The day of reckoning is here. User communities are now pushing their CIOs to offer or allow something other than the shared drives of yesterday. It's a huge opportunity for the file sync vendors -- if their strategy is something other than "catch up with Dropbox."
Cloud-based file sync is much more convenient and mobile than yesterday's G: drive, and judging from conversations I've had with adopters, it's also more reliable. Users of the venerable "premises-only" file server shares got tired of accessing company files remotely over a VPN and slow broadband. When they started to ask their IT organizations for something similar to their consumer experience with Dropbox, the air raid sirens started to blare at IT HQ: "Here comes change!"
Vendors, ever tuned in to career IT workers (and to their Google searches for "secure Dropbox alternatives"), tried to step in: "Let's offer secure cloud sync!" But as a point product, it's the wrong move. Here's why.
As an IT service provider, don't try to solve a stated user problem (slow, awkward and non-mobile file access) with a solution optimized for your problem (security).
And what do users want? Completely transparent file sync that works all the time, as well as simple usability. I've argued before that a robust developer ecosystem -- an area where Dropbox is the strongest among cloud file sync vendors -- is incredibly important. That's because files in themselves are useless. What people need are great apps to operate on those always-synchronized files.
That ecosystem is important on both an enterprise and personal level. A few weeks ago, my dad, an iPhone-toting octogenarian who's still in the workforce, wanted an iPhone app to share voice recordings.
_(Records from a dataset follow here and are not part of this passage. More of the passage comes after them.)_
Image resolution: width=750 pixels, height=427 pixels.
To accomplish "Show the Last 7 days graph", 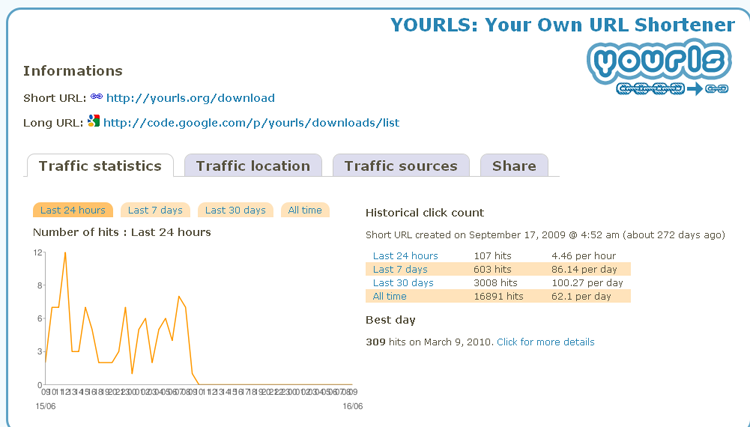I will click(155, 210).
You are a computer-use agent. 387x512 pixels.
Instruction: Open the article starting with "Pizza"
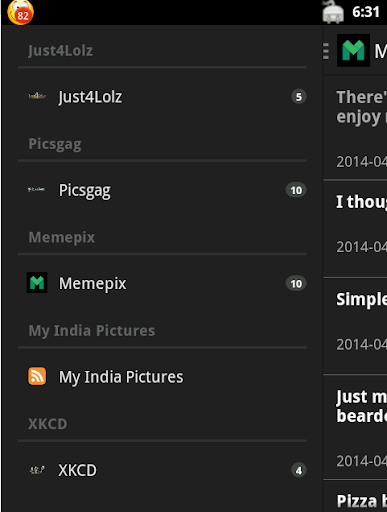click(x=355, y=497)
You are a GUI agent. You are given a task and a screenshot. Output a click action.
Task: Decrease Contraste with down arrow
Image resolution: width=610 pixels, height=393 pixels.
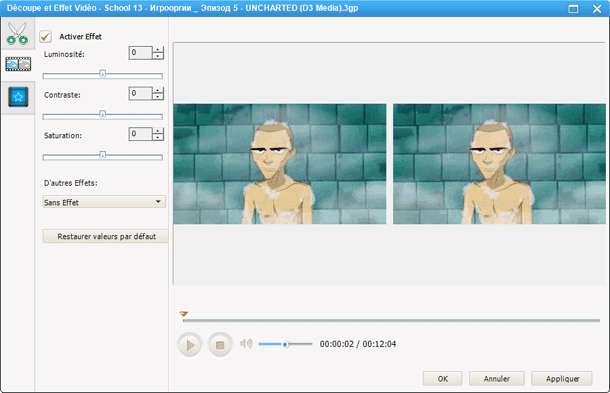[158, 96]
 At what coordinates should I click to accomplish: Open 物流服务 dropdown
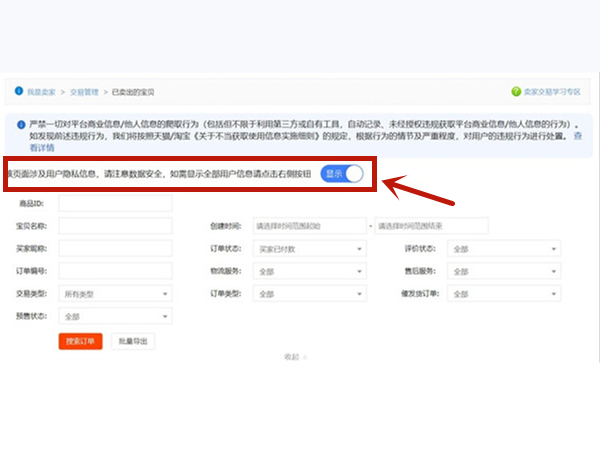(x=310, y=271)
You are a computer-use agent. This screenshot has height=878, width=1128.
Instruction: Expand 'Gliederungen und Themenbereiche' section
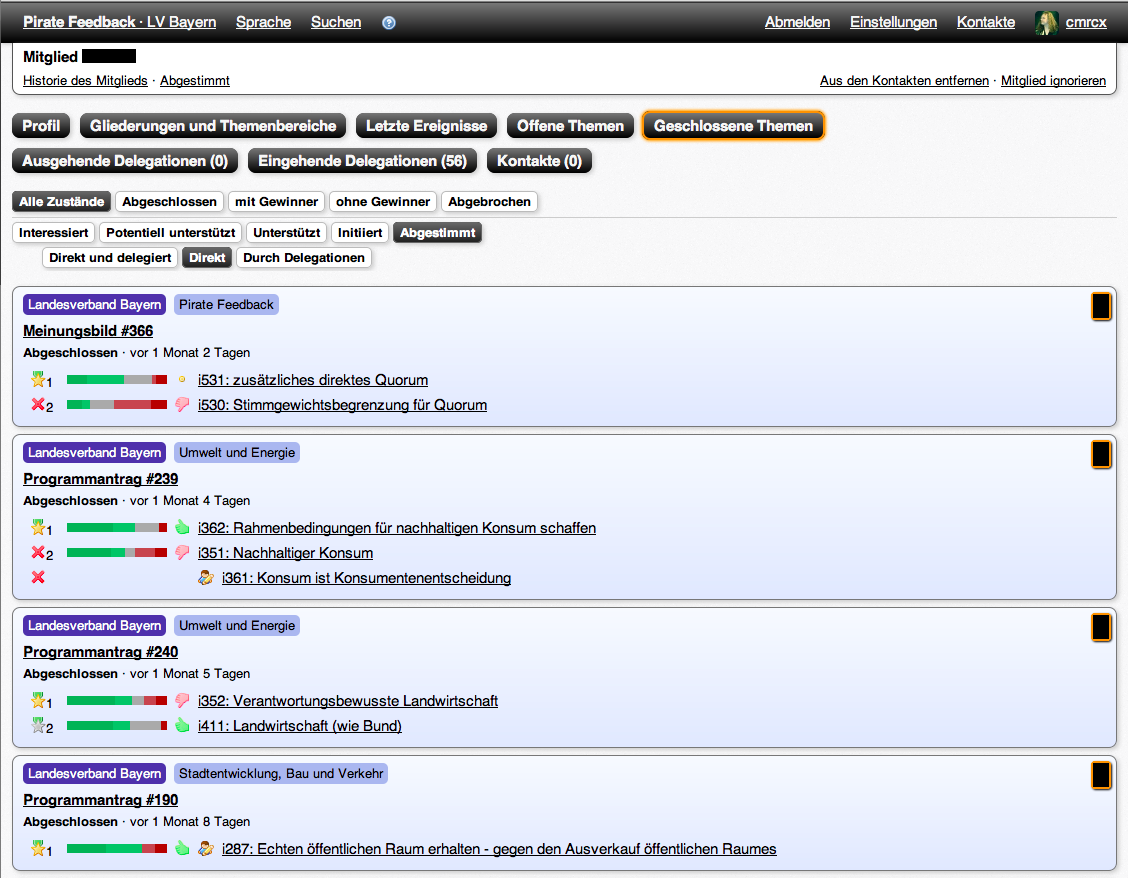(213, 126)
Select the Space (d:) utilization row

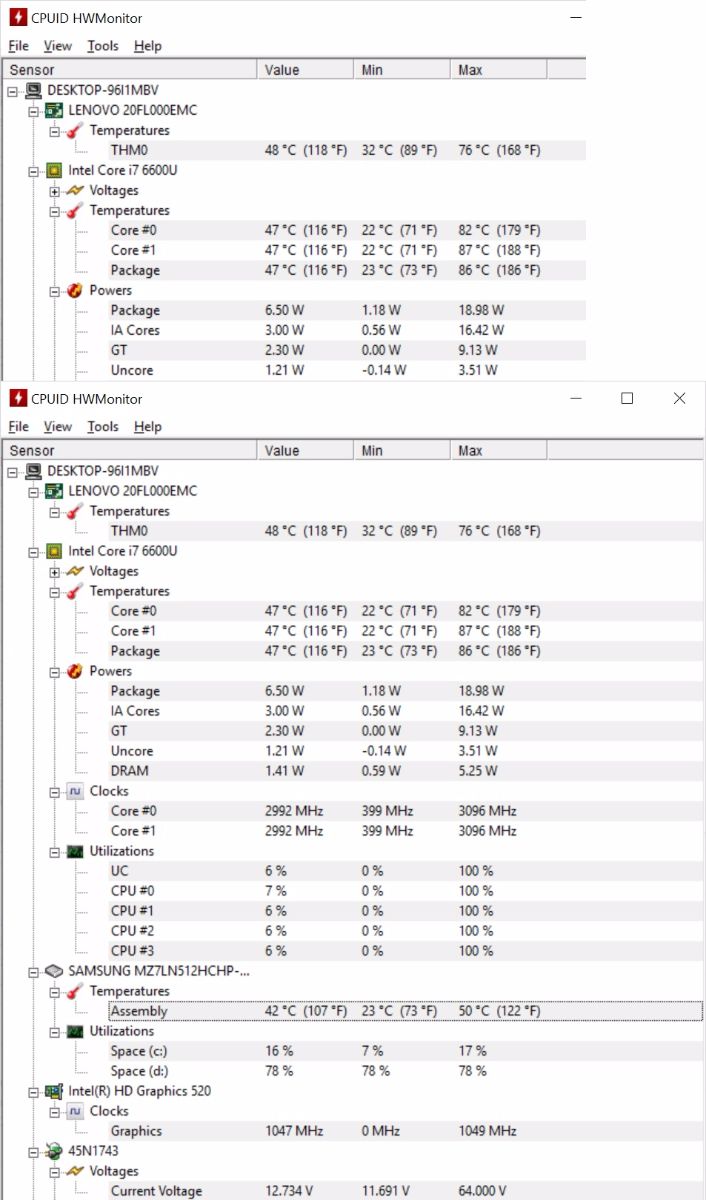coord(139,1071)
I set him up with one that supports Dropbox. My dad's best buddy has a daughter, Laura Yecies, who happens to be the CEO of SugarSync. "How come we can't use SugarSync?" my father asked. Well, Dad, because no apps support it for what you want.
SugarSync has done a lot better of late with app partnerships -- the biggest mobile Office players, for example, now support it -- but when developers for the next random app think "cloud file sync," they're still thinking the big D.
InformationWeek editorial director Fritz Nelson will interview SugarSync's Yecies Wednesday on InformationWeek's Valley View show, and Fritz and I chatted briefly about enterprise topics he could discuss with her. One overarching question: How can Dropbox's competitors differentiate themselves in the push toward enterprise file sync?
I told Fritz about a conversation I had with Ryan Kalember, chief product officer for WatchDox. Kalember raised an important point: if you solve the usability problem by offering enterprise-provided apps to employees, you can sidestep the ecosystem problem. WatchDox, he said, offers great replacements for Office document editing, PDF annotation, and most of the other tools that folks would actually want in order to do something with their files.
Point taken -- but if and only if WatchDox offers a great user experience and all the apps a user might want, along with a high grade of security. A tall order, for sure.
WatchDox has consolidated three product categories into one: mobile device management, file sync and mobile office apps. We've seen other point products consolidate with other products after the point product matures. We all remember when routers didn't offer access control lists -- you had to get a firewall to do that.
As enterprises consider file sync products, it will be important for their IT leaders to evaluate vendor strategy. File sync vendors can go down two main roads: they can offer additional value (WatchDox) that lets enterprise customers preserve consumer-like usability, or they can get acquired by a vendor that will offer additional value.
I've said before that enterprises should consider startups as part of doing a risk-benefit analysis. But in a crowded and newly commoditized product space, CIOs who can't or won't use the leader must have a clear, value-based reason for picking someone else.